Our last new recipe tonight, caprese burgers, was not a new one but certainly is a favorite. And given that this blog has "burgers" in its title, I promise to provide many varieties of burger ideas!

Caprese Burgers
Serves 4
  • 4 slices whole-wheat sourdough bread, halved
  • 1 lb. ground meat (we have used turkey or beef, but lamb would also be yummy)
  • 4 oz. freshly sliced mozzarella
  • 1 medium tomato (we used heirloom)
  • Freshly chopped basil
  • 1 tsp. extra virgin olive oil
  • Salt and pepper to taste
  • Balsamic vinegar
Heat the olive oil in a grill pan over medium-high heat. Mix the meat, pepper, and salt in a small bowl and form into patties, then add to the grill pan. Cook for 4 minutes on each side (more for well-done). Meanwhile, toast the bread, slice the tomatoes and mozzarella, and chop the basil. When the burgers are almost done, top with the mozzarella and cover with foil to melt the cheese a little. To assemble, stack the patty, cheese, tomato, and basil, then pour the balsamic over the toppings before adding the top bread. The flavors come together just like a caprese salad!

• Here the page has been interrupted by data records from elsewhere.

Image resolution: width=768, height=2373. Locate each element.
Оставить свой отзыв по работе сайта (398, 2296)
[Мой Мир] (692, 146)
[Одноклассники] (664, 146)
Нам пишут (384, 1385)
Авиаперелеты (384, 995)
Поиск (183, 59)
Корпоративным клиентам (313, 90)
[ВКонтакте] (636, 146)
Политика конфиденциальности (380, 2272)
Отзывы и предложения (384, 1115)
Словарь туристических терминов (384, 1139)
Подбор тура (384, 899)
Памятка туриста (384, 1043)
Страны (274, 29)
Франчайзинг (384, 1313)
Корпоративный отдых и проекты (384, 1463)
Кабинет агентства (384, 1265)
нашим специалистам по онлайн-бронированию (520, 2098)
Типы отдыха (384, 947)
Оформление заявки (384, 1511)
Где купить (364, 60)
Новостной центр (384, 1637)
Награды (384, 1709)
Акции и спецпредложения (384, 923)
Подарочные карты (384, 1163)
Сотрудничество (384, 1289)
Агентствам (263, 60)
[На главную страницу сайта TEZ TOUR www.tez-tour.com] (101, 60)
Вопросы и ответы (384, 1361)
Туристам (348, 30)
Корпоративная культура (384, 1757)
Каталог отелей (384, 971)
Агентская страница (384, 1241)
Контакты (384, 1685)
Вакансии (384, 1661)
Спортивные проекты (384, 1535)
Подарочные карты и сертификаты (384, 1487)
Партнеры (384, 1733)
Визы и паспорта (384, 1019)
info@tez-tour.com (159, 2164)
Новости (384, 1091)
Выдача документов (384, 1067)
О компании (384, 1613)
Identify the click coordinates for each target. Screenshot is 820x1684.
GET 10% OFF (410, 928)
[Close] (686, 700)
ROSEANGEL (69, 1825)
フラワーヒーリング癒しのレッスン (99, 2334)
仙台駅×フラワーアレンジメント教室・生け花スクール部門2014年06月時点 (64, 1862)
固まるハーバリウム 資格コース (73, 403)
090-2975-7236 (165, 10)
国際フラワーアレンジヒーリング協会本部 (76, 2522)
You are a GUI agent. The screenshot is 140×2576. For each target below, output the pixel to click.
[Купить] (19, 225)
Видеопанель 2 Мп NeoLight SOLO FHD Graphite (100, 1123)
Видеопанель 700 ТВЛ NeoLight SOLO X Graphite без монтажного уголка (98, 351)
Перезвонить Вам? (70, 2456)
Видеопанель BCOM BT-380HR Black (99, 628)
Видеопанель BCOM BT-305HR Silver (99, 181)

And for dessert...Mom's famous chocolate chip cookies! This recipe deserves its own post, not just for the deliciousness but also for the memories I have with my mom, our big brown bowl, and the smell of chocolate chips melting in the oven. Right now, we're off to enjoy the end of Invictus (which is, so far, a tremendous movie!) and a few of these chocolate-chip delights. Here goes another big week!